[Start of section]

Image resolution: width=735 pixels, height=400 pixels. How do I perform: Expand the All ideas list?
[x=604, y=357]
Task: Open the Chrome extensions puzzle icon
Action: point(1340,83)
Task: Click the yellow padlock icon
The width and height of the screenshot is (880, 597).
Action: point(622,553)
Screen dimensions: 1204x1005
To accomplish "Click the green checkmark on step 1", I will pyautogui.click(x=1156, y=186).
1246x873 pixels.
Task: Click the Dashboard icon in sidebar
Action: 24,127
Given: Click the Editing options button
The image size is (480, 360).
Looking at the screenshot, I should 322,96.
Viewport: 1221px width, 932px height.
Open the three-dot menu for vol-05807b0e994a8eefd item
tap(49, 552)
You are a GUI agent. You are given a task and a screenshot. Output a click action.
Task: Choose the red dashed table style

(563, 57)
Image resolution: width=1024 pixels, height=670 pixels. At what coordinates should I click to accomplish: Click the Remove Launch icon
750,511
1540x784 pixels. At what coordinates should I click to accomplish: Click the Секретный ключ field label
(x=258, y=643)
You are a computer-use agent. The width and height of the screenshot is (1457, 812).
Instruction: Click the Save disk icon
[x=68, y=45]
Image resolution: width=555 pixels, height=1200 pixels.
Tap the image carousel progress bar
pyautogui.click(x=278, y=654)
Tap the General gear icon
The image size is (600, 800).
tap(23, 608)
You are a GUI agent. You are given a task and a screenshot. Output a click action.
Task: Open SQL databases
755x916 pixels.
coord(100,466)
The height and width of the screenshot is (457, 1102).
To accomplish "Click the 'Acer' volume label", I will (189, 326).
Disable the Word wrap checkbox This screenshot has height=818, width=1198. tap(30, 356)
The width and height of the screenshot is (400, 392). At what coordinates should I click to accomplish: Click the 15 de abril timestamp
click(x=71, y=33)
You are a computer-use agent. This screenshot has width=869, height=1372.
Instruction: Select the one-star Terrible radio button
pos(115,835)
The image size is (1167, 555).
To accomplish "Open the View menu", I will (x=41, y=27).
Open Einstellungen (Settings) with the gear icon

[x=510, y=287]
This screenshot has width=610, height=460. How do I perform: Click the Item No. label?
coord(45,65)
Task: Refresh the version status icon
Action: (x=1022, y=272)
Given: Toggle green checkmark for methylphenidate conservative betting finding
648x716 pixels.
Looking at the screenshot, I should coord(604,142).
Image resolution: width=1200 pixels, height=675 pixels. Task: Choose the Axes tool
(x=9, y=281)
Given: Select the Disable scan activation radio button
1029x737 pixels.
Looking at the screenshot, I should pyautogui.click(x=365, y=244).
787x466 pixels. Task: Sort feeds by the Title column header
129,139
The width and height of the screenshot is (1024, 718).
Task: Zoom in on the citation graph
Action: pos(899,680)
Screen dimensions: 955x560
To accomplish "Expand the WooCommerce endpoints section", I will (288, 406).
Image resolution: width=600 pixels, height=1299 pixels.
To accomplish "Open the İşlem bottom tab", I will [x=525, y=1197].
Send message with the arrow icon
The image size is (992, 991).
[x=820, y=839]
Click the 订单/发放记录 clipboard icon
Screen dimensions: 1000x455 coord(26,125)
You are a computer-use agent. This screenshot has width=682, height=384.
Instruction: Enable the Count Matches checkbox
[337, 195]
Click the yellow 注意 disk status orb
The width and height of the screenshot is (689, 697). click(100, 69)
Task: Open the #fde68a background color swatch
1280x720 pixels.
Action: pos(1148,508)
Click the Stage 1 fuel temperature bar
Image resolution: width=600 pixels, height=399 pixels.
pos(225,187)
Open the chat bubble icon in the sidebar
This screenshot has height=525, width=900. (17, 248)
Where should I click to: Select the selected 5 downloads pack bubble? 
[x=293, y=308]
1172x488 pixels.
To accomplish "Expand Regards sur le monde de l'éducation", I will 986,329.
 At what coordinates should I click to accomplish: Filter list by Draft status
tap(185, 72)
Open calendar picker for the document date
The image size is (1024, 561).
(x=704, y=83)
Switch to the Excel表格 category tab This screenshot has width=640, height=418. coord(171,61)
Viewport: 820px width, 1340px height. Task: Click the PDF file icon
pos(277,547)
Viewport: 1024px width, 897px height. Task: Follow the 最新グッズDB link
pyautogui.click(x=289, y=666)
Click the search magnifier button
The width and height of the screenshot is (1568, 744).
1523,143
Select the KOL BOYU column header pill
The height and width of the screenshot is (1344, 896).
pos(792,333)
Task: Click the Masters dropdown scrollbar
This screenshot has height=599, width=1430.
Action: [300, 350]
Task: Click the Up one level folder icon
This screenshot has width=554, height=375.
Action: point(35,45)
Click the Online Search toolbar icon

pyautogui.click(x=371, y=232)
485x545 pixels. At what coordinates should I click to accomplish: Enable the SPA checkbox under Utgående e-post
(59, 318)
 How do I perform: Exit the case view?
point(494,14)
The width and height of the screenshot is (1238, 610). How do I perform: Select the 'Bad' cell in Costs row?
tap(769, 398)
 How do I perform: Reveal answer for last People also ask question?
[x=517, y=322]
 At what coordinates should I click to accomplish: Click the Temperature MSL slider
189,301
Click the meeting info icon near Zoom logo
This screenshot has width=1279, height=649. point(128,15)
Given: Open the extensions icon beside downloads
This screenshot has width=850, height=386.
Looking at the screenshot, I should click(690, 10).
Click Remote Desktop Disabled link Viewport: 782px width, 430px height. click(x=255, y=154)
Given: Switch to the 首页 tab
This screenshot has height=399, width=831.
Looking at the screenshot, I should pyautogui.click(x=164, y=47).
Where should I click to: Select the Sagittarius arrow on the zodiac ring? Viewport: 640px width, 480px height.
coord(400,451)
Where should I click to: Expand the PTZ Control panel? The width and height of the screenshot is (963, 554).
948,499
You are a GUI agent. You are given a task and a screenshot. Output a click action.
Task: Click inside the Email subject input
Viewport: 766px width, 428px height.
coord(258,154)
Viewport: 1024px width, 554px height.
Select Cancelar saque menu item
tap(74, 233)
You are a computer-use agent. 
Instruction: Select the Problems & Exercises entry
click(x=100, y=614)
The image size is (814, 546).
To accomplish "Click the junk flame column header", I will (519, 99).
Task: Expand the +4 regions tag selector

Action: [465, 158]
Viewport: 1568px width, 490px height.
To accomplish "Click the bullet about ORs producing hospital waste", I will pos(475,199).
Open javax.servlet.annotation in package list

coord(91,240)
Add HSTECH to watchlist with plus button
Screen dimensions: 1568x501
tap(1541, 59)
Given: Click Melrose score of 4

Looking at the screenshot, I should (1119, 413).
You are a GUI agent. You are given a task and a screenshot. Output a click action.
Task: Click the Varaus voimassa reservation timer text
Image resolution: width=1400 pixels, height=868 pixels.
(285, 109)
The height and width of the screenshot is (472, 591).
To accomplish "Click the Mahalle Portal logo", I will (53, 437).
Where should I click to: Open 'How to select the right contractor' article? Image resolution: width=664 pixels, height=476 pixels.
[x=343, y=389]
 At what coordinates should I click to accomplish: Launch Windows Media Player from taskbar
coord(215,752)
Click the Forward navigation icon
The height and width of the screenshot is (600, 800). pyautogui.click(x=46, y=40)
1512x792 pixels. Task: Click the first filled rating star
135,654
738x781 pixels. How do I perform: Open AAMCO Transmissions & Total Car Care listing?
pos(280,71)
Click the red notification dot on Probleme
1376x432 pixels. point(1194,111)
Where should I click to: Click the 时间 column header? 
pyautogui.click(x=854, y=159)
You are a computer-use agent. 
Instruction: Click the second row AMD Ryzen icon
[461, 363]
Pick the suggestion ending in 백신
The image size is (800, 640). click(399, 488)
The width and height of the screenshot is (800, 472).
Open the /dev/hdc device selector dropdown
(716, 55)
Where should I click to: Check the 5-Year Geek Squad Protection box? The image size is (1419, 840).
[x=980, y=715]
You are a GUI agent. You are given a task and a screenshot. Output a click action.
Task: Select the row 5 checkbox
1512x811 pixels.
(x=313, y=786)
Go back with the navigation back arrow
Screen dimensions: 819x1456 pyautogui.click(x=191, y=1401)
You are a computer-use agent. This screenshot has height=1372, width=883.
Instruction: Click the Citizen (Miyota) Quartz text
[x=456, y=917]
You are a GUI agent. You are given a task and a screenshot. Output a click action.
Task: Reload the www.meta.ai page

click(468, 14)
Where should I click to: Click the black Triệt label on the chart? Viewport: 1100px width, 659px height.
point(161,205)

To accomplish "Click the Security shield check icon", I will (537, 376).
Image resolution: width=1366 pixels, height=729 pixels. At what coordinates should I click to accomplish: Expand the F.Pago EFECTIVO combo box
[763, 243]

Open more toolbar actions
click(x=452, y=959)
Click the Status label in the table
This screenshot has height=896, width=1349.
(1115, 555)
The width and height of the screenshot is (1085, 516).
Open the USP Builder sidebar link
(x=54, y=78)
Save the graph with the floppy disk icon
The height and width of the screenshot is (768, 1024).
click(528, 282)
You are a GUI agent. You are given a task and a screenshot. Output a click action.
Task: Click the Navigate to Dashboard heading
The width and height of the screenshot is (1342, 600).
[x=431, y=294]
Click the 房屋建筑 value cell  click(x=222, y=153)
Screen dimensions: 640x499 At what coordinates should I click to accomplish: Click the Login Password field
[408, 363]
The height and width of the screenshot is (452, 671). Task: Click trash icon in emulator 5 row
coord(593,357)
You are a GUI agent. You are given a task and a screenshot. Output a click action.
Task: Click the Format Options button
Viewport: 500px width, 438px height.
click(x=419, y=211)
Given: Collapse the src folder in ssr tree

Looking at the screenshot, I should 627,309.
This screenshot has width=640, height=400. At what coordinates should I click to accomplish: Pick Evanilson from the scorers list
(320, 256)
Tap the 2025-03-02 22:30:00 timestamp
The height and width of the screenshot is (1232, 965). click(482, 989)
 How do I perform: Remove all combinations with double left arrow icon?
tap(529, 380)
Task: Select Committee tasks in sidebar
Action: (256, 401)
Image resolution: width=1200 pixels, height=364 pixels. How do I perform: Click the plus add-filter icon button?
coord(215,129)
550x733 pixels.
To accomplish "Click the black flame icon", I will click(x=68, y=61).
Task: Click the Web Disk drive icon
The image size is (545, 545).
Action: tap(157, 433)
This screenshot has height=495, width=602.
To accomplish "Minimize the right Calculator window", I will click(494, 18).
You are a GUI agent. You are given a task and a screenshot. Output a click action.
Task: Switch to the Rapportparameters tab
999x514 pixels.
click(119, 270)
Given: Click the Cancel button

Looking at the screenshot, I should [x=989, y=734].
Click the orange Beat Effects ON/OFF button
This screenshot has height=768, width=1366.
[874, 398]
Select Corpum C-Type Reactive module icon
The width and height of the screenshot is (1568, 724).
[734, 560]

[End of section]

> **Problem requirements**
Your reply should consist of one number: how many lines above contain the word "Switch".

> **Solution for this exercise**
3